The prevalence of freely available ideas, for most people, cheapens the value of original thinking. Instead of having to reason about our own beliefs, we can simply borrow other’s ideas and share them as our own, aided by recommender systems that automate curation.
We don’t perceive ourselves as living in a filtered world; instead, each of us are in the truest and most important world. Because these ideas are so personally cherished, yet spread so quickly, they feel urgent.
While natural panics, especially in the realm of technology, are nothing new, a difference in recent years is how much these fears have been legitimized and codified into industries. Today’s crisis mindset is paradoxically stable. Working dutifully towards the prevention of a major crisis – real or imagined – is seen as a laudable choice. Multiple crises coexist alongside one another. The Protocolization 2.0 crisis mindset is a form of self-expression.
By bringing awareness to its existence and to the extent to which it governs our lives, we might consider how to use this way of thinking to accomplish big social goals of our own choosing, rather than those determined by passive participation.
Subverting protocols is difficult without exiting the network the protocol belongs to. If one remains within the network, explicit resistance to protocols tends to be ineffective, because there is no clear authority to overthrow.

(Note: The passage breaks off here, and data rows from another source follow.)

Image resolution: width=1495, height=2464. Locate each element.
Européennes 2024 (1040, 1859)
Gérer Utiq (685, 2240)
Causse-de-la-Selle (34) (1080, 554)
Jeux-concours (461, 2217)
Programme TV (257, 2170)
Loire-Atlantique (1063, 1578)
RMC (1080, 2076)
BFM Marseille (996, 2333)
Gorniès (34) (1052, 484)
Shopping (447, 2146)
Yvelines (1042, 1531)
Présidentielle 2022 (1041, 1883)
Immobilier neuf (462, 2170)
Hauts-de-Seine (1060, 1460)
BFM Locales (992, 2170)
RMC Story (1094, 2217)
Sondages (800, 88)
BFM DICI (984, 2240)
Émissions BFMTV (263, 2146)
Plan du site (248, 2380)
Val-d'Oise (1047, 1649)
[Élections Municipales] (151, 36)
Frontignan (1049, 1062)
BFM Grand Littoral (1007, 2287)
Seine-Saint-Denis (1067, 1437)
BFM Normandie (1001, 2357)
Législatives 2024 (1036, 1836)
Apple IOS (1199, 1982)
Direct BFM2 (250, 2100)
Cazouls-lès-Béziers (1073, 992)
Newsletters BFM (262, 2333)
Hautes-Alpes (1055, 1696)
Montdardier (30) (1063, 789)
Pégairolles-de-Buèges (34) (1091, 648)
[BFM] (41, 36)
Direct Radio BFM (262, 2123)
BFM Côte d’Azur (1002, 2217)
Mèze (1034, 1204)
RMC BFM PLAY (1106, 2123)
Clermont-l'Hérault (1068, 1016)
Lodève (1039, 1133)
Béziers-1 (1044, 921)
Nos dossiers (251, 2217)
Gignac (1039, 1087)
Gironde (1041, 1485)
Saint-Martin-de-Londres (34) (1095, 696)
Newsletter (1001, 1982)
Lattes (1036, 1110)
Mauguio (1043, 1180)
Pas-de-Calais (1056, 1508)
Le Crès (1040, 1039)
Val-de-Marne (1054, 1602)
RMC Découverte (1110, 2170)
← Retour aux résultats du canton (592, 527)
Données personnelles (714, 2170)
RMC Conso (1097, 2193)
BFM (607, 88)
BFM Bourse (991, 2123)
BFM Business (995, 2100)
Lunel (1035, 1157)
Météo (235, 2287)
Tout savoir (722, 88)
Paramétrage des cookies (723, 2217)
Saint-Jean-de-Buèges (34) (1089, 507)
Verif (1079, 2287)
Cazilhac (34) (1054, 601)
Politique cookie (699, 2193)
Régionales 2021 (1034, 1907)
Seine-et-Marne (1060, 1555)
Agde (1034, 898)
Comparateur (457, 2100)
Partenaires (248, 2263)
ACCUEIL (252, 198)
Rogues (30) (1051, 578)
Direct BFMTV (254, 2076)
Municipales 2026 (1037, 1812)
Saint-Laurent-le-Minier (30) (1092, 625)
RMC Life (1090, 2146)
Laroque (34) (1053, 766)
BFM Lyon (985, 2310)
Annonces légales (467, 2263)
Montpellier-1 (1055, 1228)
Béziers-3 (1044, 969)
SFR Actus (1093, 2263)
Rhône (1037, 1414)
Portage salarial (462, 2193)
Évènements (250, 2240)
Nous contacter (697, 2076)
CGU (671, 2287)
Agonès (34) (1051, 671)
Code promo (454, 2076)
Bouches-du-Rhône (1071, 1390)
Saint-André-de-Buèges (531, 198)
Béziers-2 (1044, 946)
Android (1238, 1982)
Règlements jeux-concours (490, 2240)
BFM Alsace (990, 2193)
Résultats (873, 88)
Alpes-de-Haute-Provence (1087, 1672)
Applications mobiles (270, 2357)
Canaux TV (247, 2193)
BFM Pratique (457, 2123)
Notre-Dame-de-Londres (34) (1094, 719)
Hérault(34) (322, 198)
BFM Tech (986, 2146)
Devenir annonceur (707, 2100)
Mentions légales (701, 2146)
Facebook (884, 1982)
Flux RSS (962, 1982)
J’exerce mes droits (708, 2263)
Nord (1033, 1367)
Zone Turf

Tricksters can help participants get “unstuck” from a protocol. As outside observer, tricksters bring awareness to protocols.
Protocol subversion looks more commonly like tai chi.
Memes are cultural information the mind perceives, coupled with an urge to replicate them. Vibes are cultural “exformation” the body receives, coupled with a choice to experience them. Vibes govern our public behavior, but participants feel they are the ones curating and discerning culture, rather than passively consuming or spreading it.
Being trapped in protocols dictated by a functional-yet-suboptimal system feels eerily calm, yet unsatisfying. Everything works, sort of, but participants feel a curious lack of fulfillment.